[Start SELECTED TEXT]

Monday, 15 June 2015

Painting blue skies blue

Model railway backdrops can really be as simple or as elaborate as you like. But even when painting a blue sky blue, the secret is to get the simple things right to avoid making your blue sky backdrop look fake. Making a quick trip to my local Bunnings store, I discovered this neat little 75 mm disposable paint roller kit for only $2.26 that even came with its own paint tray.

I bought this awesome disposable paint roller kit for just $2.26 at my local Bunnings store.

I then set to work mixing the paint in the plastic roller tray. I mixed about 85% Jo Sonjas brand sky blue artists paint I already had in my possession, with about 15% Crafty Colour blue mist, which is an acrylic paint tube I bought in the craft section at Bunnings and is by far a lighter shade of blue. Next, I added a toothpick sized scoop of black and white acrylic to the mixture to give it that almost unnoticeable element of a hot, dusty, inland New South Wales summer sky. My removable backdrop made it a breeze to paint. I simply slid it out, lay it across the layout base and rolled a coat along its length, the book-end sections of the backdrop and the support beam for the lighting and perspex lid that runs across the top of my layout. All that was left for me to do was use a No. 12 artists brush to hand paint the areas where the roller couldn't reach. Even along the edge of the timber strips that hold my backdrop in place, this didn't prove too hard at all.

After the bath towel incident, I was very careful not to get blue paint on my wife's hairdryer.

I then found another way to get my wife involved in the construction of my model railway, (who can forget the bath towel incident when I was staining the layout frame?). Using her hair dryer, I placed it on medium heat and spent 2 to 5 minutes blowing it back and forth over everything I'd just painted. It saved waiting a couple of hours before applying the next coat. The time it took me to mix, apply and blow dry 5 coats of sky blue background, was less than the game of Australian Rules Football that was playing on my TV while I worked. Even allowing for a few cups of tea and regular checks of the footy score, it was an easy afternoon project.

[End SELECTED TEXT]

PROBLEM SET:
- A) In the sky-backdrop post, what tool was used to hand paint the areas the roller couldn't reach?
- B) Do these statements agree with the sky-backdrop post? Answer yes or no for each, quoting the deciding words. (i) The roller kit cost $2.26. (ii) Most of the paint mixture was Crafty Colour blue mist. (iii) The hair dryer was set on high heat.
- C) Carry on the sky-backdrop post from its last sentence.

[Start ENTRIES SHOWN]

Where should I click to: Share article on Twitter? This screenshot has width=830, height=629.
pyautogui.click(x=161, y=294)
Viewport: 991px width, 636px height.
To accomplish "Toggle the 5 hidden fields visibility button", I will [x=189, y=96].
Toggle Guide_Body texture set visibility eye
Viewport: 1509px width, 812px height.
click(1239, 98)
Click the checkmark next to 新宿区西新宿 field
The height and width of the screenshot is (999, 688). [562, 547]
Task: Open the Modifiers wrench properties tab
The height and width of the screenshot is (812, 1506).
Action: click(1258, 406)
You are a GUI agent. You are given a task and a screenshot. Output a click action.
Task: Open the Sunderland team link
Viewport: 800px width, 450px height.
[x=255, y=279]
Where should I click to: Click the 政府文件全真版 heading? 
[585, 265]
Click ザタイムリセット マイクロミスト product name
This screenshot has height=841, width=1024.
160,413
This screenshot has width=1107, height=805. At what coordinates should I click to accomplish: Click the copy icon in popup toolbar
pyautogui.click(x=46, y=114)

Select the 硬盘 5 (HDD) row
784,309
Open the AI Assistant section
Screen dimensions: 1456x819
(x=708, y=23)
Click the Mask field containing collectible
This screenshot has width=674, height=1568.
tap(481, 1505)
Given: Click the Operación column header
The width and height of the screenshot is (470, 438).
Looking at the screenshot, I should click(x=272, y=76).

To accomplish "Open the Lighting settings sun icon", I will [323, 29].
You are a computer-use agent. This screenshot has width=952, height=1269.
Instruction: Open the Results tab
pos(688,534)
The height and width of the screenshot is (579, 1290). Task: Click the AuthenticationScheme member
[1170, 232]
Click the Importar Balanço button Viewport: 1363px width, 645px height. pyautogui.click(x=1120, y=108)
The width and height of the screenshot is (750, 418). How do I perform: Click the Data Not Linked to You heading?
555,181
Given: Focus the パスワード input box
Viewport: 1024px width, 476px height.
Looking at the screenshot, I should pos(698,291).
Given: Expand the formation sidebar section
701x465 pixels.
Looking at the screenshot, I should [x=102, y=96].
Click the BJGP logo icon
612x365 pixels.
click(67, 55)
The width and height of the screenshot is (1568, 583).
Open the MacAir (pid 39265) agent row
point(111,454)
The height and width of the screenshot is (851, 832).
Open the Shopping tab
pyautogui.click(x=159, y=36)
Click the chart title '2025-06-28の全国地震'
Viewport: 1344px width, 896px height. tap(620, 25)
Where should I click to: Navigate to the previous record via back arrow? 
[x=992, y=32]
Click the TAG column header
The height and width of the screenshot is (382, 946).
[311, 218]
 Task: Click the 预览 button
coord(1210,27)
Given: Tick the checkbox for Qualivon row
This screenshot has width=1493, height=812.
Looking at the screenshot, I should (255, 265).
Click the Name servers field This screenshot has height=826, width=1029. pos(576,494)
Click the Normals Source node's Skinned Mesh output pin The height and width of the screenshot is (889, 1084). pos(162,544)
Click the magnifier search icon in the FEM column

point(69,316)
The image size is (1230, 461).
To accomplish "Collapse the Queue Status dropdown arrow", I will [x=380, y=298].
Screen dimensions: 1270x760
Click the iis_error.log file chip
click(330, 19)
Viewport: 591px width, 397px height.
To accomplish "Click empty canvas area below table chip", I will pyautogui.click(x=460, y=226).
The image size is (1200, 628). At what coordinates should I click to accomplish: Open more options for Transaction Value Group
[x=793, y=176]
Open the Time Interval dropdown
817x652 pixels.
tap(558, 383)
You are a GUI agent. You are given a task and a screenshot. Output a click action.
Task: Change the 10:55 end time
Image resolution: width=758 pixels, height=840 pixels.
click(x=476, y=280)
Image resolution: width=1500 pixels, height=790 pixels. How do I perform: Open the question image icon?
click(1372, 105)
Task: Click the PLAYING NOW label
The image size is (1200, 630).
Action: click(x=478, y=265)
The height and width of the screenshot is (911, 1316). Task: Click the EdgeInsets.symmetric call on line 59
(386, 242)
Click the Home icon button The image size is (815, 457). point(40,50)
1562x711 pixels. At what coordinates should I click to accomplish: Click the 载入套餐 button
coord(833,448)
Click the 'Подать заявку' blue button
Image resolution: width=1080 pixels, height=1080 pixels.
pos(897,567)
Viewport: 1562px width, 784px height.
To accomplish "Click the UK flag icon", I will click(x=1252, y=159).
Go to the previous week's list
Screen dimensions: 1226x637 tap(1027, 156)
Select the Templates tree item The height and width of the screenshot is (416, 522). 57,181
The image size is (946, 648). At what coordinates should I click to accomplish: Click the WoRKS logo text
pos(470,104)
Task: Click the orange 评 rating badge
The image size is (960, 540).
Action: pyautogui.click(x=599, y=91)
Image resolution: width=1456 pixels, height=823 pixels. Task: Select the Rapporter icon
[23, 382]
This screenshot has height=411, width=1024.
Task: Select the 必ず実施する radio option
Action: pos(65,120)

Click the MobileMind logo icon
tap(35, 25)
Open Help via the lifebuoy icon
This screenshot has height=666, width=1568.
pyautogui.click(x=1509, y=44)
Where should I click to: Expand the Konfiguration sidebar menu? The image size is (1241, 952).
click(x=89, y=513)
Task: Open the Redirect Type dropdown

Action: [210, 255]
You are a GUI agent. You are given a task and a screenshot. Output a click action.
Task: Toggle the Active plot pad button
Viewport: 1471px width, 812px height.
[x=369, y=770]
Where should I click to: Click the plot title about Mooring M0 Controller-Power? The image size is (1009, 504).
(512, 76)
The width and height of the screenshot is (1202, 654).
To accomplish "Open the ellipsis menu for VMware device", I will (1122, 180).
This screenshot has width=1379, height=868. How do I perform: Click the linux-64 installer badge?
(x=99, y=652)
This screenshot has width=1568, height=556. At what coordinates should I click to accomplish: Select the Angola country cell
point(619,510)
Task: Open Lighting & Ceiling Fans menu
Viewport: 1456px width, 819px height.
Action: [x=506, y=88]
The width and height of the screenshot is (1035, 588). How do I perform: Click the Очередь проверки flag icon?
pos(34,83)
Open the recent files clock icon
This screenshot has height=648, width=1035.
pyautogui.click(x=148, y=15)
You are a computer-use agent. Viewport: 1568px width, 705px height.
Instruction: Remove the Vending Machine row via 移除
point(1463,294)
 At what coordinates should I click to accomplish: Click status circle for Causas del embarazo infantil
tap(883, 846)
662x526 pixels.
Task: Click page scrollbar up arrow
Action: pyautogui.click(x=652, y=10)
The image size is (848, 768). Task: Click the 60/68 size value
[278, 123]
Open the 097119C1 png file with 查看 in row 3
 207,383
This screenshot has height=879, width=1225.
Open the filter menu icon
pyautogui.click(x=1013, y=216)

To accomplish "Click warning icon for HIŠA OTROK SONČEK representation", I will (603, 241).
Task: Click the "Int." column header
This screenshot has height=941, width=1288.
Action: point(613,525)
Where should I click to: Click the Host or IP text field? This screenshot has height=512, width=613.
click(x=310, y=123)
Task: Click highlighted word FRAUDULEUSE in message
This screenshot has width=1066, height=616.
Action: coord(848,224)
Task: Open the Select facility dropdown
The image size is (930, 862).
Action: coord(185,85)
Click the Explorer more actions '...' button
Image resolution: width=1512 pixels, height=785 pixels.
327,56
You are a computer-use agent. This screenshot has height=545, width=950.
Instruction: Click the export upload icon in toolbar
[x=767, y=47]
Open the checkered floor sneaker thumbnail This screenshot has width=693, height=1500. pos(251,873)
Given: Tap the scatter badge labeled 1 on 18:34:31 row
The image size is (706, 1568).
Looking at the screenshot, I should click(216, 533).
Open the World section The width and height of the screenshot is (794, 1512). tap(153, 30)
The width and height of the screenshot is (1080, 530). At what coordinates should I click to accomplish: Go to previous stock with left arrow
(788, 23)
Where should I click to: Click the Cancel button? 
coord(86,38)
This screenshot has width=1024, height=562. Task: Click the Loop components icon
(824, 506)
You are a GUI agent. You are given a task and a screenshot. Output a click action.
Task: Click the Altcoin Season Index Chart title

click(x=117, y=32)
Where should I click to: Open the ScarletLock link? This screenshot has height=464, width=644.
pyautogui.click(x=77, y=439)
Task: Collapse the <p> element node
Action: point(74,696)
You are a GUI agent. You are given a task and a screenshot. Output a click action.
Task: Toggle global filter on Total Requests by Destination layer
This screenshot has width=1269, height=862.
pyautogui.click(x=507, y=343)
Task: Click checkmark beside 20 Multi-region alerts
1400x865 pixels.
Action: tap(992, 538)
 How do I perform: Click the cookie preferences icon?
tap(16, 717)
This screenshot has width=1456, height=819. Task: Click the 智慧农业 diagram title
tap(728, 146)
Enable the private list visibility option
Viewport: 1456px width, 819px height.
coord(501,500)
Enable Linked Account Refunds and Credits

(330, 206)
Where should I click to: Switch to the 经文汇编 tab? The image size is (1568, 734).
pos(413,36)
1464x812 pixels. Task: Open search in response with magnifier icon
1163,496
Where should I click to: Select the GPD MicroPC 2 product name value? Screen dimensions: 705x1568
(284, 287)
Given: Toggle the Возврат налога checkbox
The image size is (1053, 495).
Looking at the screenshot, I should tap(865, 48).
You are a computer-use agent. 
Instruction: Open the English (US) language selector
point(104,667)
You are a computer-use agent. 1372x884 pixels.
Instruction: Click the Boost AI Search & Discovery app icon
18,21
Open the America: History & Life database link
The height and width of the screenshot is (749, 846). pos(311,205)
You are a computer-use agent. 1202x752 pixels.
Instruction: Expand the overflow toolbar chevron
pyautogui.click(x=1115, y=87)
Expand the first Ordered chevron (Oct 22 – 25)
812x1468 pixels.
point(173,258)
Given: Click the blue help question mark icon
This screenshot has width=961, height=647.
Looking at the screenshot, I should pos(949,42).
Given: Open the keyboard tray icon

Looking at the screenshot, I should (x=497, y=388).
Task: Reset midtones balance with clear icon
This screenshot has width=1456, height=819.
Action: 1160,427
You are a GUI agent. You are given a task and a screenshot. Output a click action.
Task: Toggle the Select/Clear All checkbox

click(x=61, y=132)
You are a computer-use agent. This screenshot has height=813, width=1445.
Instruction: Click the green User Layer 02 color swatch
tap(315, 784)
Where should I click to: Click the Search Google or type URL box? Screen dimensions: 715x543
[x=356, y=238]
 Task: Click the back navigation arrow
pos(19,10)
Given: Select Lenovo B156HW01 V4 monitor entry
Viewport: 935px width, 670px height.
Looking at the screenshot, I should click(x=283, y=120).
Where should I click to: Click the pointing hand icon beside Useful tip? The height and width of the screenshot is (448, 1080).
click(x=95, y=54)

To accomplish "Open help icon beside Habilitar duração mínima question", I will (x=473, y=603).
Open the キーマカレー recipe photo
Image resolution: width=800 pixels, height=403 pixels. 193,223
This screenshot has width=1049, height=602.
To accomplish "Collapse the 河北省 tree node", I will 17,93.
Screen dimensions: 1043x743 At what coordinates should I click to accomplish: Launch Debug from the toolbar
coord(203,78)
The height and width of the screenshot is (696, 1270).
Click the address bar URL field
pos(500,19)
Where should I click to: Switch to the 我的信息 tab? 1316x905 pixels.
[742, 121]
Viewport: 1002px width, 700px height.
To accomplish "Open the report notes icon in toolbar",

[End ENTRIES SHOWN]

TASK-BY-TASK OUTPUTS:
- A) A No. 12 artists brush.

- B)
(i) Yes: "for only $2.26"
(ii) No: "about 85% Jo Sonjas brand sky blue artists paint"
(iii) No: "I placed it on medium heat"

- C)
The finished backdrop took me about as long to paint as the footy game I was also watching on TV.

It's amazing what a plain blue backdrop can do to change a layout's appearance. Once the backdrop was slid into place and I stood back to admire my afternoon's work, I could start visualizing the scenery in my head. I also love the fact that there is no shine or even one single brush stroke or roller mark on my backdrop. But I guess the real test for any layout comes when you place a model in front of the backdrop.

I think a good backdrop should never distract the viewer from the models you're wanting to showcase.

Taking out the same NPRY cement hopper I had photographed back when I was drawing up the plans for Philden, I placed it on a strip of flex-track and shot the above photo without the use of any extra lighting. Ignoring the plain plywood layout base and un-ballasted track, I can almost see the same hot summer sky I've photographed when visiting places like Moree, or Coonabarabran in the north-west of New South Wales. Next up, I need to add a low strip of distant mountains giving off their blue-eucalyptus haze in the middle of an Aussie summer. But as usual, that is a story for another day.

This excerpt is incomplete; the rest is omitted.